Abstract The estrogen receptor α (ERα) plays a crucial role in hormonally driven breast cancer, making it a clinically validated oncology target. Over the past 30 years, SERMs, SERDs, and AIs have been the mainstay of endocrine therapy for ER+ breast cancer, but relapse and resistance remains a significant challenge for metastatic breast cancer, leading to cancer recurrences, metastasis, and mortality. We report the discovery and extensive evaluations of potent and orally efficacious ERα degraders using the PROTAC technology through extensive optimization of the cereblon ligands, the linker and ER ligands.
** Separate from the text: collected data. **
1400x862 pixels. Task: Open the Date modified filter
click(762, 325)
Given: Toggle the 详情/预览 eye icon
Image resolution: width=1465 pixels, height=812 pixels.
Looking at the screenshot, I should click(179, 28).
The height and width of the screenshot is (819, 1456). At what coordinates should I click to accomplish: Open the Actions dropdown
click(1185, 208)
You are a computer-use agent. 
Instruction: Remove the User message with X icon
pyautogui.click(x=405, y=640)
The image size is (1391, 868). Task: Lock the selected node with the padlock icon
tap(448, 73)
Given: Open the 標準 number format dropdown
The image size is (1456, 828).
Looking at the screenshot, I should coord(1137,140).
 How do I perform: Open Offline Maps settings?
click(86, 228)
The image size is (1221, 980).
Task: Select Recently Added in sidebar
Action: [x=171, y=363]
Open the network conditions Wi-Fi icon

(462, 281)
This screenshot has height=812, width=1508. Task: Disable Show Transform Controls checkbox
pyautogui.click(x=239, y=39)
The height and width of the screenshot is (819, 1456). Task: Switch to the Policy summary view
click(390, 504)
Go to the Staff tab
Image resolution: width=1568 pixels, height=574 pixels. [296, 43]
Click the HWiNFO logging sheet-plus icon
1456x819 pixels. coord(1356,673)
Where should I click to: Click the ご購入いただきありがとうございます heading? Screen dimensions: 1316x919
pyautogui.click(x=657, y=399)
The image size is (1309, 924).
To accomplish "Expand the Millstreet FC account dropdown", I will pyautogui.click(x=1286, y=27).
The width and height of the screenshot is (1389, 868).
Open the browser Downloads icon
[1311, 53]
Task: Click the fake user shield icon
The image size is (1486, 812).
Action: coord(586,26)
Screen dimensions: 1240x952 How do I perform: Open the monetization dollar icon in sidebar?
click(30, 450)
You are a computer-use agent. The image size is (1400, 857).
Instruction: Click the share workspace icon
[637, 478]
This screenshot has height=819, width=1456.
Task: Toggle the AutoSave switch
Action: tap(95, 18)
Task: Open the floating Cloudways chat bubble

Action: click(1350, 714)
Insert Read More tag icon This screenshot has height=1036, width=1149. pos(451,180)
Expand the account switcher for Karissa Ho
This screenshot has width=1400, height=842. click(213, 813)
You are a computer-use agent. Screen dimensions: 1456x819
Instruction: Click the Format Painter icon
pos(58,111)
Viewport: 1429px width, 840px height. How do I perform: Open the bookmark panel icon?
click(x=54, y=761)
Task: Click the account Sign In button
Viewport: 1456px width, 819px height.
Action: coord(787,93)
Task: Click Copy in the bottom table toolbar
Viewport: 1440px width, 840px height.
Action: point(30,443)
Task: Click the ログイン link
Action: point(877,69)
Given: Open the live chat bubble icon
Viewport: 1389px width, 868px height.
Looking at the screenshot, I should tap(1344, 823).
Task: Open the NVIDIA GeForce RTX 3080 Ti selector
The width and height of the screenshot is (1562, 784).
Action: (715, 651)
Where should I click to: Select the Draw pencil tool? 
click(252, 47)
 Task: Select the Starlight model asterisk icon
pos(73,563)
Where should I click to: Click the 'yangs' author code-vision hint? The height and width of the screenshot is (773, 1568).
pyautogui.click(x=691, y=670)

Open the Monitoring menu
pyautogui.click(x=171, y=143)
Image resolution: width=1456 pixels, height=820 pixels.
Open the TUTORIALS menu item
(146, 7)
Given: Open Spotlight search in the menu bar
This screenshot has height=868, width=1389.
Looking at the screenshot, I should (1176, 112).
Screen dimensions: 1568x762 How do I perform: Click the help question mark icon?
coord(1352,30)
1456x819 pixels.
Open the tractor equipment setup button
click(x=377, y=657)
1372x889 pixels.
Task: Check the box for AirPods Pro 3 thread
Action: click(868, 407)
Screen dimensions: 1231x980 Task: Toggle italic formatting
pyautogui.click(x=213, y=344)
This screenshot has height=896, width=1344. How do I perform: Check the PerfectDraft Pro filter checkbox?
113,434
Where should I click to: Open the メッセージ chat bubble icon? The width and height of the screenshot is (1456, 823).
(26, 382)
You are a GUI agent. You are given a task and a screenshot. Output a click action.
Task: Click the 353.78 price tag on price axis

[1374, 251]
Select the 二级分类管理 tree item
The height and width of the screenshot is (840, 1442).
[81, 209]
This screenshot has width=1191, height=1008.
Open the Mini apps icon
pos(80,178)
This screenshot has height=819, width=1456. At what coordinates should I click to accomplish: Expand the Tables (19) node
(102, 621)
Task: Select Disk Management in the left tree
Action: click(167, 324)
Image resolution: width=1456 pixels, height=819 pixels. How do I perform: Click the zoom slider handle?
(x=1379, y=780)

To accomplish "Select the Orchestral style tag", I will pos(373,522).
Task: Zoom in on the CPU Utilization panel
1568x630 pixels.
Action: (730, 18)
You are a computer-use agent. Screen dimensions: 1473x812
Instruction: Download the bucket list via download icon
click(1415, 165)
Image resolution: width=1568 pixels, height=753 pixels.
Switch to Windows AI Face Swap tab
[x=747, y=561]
Our lead compounds (UM-ERD-3111 and UM-ERD-4001) achieved sub-nanomlar DC50 values in ER degradation and demonstrate excellent oral bioavailability. Oral administration of these ER degraders effectively reduces the ER wild-type and ER mutated proteins in tumor tissues in mice. Both ERD-3111 and UM-ERD-4001 are capable of inducing tumor regression in vivo and are more efficacious than ARV-471, a PROTAC ER degrader currently in phase 3 clinical development. UM-ERD-3111 and UM-ERD-4001 are highly promising compounds for extensive evaluations as potential new therapies for the treatment of ER+ human breast cancer. Citation Format: Rohan K. Rej, Zhixiang Chen, Ranjan K. Acharyya, Dimin Wu, Biao Hu, Guozhang Xu, Rakesh Nagilla, Hoda Metwally, Yu Wang, Bo Wen, Duxin Sun, Longchuan Bai, Shaomeng Wang. Potent and orally efficacious PROTAC degraders of estrogen receptor α (ERα) [abstract]. In: Proceedings of the American Association for Cancer Research Annual Meeting 2024; Part 1 (Regular Abstracts); 2024 Apr 5-10; San Diego, CA. Philadelphia (PA): AACR; Cancer Res 2024;84(6_Suppl):Abstract nr 4510.